_Stated goal_
Please output the entries from the line containing "Where should I click to: Focus" through the line containing "[x=83, y=105]" as a Markdown table with the columns Row and Line, skipping blank lines.

....

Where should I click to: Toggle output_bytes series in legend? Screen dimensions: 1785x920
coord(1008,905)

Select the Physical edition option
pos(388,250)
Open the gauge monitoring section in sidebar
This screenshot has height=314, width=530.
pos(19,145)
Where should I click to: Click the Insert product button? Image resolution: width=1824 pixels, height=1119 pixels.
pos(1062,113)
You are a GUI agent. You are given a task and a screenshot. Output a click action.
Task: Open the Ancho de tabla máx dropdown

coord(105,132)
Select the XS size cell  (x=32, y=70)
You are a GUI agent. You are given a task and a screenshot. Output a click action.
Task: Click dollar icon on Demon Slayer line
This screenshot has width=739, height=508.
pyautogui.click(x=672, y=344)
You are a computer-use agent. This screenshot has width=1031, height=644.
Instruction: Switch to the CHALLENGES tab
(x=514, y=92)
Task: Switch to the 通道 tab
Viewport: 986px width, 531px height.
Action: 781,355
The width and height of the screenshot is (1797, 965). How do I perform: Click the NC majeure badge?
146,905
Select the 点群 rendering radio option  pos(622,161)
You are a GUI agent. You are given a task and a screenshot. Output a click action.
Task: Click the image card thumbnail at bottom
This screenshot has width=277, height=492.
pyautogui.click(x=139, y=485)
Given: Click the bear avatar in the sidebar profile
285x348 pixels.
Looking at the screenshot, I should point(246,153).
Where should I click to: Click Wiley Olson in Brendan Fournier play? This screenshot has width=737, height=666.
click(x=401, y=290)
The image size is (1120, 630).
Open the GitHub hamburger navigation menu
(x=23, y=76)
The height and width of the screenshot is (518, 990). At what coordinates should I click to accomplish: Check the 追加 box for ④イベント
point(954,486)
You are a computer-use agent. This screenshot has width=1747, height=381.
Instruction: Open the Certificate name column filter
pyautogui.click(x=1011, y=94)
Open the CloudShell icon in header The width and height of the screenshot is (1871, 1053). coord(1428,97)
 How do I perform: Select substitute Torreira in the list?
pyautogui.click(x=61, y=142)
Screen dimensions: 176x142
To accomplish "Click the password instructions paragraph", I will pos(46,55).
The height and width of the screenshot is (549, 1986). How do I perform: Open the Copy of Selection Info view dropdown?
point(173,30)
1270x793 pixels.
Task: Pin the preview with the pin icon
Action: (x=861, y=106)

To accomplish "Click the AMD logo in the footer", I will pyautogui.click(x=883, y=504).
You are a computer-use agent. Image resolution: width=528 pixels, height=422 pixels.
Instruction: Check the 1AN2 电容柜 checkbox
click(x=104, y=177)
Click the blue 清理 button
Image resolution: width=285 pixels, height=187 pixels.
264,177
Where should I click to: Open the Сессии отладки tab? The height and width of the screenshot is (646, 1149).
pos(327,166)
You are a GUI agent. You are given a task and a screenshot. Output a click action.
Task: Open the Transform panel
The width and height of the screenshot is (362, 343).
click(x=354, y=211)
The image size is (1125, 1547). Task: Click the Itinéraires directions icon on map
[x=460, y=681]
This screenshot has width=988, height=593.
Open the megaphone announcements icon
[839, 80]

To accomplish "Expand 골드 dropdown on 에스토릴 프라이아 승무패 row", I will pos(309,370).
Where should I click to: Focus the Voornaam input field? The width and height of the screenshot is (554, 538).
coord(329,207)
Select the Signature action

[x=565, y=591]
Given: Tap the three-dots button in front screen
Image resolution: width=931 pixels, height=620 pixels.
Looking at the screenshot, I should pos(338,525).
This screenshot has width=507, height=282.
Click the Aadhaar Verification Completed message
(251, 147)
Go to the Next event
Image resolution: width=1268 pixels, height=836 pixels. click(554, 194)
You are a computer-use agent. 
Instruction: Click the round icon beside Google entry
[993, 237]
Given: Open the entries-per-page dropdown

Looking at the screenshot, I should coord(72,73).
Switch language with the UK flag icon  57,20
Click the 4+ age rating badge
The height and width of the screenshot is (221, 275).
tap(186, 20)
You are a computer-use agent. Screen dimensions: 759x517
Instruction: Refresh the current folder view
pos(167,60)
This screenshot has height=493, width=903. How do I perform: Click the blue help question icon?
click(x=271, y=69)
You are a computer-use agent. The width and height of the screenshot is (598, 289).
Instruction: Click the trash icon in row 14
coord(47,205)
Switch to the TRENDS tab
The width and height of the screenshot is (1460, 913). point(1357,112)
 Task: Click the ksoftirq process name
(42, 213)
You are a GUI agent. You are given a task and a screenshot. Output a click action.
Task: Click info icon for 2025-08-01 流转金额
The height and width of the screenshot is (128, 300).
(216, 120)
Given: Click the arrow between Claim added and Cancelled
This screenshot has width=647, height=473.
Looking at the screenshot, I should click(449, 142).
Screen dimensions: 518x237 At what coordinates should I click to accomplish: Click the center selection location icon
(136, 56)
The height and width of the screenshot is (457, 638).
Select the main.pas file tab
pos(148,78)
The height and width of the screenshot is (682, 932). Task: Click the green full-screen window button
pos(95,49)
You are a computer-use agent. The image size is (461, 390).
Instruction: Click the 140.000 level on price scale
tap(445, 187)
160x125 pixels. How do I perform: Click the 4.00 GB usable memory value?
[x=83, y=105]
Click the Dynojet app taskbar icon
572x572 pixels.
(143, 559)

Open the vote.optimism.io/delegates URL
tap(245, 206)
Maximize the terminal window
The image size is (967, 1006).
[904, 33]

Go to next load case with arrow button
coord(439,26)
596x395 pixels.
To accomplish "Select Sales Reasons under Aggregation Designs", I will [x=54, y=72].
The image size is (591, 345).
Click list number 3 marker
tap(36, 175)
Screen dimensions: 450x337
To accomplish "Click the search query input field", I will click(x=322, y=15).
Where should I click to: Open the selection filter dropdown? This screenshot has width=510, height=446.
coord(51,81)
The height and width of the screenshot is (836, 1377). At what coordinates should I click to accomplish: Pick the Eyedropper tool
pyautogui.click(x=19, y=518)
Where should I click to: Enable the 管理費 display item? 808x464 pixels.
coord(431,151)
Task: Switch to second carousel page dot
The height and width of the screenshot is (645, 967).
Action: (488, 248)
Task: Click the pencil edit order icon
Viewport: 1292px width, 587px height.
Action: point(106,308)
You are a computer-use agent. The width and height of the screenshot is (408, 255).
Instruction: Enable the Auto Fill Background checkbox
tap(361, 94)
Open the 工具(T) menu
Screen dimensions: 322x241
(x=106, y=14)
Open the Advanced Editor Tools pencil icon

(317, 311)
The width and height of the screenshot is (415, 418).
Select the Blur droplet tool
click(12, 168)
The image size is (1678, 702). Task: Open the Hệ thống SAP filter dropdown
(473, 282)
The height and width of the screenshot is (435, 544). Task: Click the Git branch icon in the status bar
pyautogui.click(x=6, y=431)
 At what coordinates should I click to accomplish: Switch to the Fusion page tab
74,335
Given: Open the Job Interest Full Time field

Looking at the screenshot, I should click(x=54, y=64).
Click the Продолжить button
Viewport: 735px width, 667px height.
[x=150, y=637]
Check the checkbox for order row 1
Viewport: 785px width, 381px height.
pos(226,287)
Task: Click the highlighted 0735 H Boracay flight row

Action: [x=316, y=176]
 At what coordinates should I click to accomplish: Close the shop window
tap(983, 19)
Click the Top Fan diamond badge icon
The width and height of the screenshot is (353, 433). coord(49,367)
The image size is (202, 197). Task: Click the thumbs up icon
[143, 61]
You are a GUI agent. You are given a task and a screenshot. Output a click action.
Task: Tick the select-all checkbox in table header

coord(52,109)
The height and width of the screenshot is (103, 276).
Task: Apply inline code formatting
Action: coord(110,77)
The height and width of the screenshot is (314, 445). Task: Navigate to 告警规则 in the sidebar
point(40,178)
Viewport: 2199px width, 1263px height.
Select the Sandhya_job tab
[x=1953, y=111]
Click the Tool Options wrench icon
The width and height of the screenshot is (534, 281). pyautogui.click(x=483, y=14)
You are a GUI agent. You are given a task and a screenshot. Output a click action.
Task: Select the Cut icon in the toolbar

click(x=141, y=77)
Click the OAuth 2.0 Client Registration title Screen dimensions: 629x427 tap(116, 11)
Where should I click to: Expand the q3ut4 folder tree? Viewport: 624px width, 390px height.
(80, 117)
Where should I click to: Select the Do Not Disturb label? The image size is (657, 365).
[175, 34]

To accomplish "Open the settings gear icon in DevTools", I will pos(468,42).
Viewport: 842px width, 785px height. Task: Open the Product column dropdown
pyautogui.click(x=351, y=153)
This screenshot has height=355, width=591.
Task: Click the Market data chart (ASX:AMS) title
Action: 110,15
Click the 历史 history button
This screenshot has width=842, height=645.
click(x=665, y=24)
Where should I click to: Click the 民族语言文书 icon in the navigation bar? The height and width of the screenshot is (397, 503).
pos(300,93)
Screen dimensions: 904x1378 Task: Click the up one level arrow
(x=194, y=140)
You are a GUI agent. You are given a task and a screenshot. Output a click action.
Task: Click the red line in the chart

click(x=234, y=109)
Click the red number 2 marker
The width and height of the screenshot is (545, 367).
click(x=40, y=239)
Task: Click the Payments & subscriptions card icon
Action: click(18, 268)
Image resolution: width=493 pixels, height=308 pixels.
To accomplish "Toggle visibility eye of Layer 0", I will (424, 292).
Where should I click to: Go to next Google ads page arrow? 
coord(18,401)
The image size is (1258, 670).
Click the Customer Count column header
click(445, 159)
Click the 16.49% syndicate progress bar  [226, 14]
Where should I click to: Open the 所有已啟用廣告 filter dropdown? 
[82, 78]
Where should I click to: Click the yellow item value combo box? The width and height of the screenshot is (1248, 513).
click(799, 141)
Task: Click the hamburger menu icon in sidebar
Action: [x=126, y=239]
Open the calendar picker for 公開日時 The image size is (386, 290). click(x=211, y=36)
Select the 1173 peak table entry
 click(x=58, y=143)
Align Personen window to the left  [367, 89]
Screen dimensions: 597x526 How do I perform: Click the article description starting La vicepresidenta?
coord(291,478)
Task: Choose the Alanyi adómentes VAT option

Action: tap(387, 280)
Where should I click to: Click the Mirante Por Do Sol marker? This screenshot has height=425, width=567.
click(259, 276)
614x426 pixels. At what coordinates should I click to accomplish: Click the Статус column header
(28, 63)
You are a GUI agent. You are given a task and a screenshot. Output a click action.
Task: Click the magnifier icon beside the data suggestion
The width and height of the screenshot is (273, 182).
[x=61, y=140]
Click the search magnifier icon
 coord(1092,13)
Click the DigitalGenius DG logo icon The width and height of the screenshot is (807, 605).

....

_Response_
| Row | Line |
|---|---|
| 1 | Where should I click to: Focus the Voornaam input field? The width and height of the screenshot is (554, 538). |
| 2 | coord(329,207) |
| 3 | Select the Signature action |
| 4 | [x=565, y=591] |
| 5 | Given: Tap the three-dots button in front screen |
| 6 | Image resolution: width=931 pixels, height=620 pixels. |
| 7 | Looking at the screenshot, I should pos(338,525). |
| 8 | This screenshot has width=507, height=282. |
| 9 | Click the Aadhaar Verification Completed message |
| 10 | (251, 147) |
| 11 | Go to the Next event |
| 12 | Image resolution: width=1268 pixels, height=836 pixels. click(554, 194) |
| 13 | You are a computer-use agent.  |
| 14 | Instruction: Click the round icon beside Google entry |
| 15 | [993, 237] |
| 16 | Given: Open the entries-per-page dropdown |
| 17 | Looking at the screenshot, I should coord(72,73). |
| 18 | Switch language with the UK flag icon  57,20 |
| 19 | Click the 4+ age rating badge |
| 20 | The height and width of the screenshot is (221, 275). |
| 21 | tap(186, 20) |
| 22 | You are a computer-use agent. Screen dimensions: 759x517 |
| 23 | Instruction: Refresh the current folder view |
| 24 | pos(167,60) |
| 25 | This screenshot has height=493, width=903. How do I perform: Click the blue help question icon? |
| 26 | click(x=271, y=69) |
| 27 | You are a computer-use agent. The width and height of the screenshot is (598, 289). |
| 28 | Instruction: Click the trash icon in row 14 |
| 29 | coord(47,205) |
| 30 | Switch to the TRENDS tab |
| 31 | The width and height of the screenshot is (1460, 913). point(1357,112) |
| 32 |  Task: Click the ksoftirq process name |
| 33 | (42, 213) |
| 34 | You are a GUI agent. You are given a task and a screenshot. Output a click action. |
| 35 | Task: Click info icon for 2025-08-01 流转金额 |
| 36 | The height and width of the screenshot is (128, 300). |
| 37 | (216, 120) |
| 38 | Given: Click the arrow between Claim added and Cancelled |
| 39 | This screenshot has width=647, height=473. |
| 40 | Looking at the screenshot, I should click(449, 142). |
| 41 | Screen dimensions: 518x237 At what coordinates should I click to accomplish: Click the center selection location icon |
| 42 | (136, 56) |
| 43 | The height and width of the screenshot is (457, 638). |
| 44 | Select the main.pas file tab |
| 45 | pos(148,78) |
| 46 | The height and width of the screenshot is (682, 932). Task: Click the green full-screen window button |
| 47 | pos(95,49) |
| 48 | You are a computer-use agent. The image size is (461, 390). |
| 49 | Instruction: Click the 140.000 level on price scale |
| 50 | tap(445, 187) |
| 51 | 160x125 pixels. How do I perform: Click the 4.00 GB usable memory value? |
| 52 | [x=83, y=105] |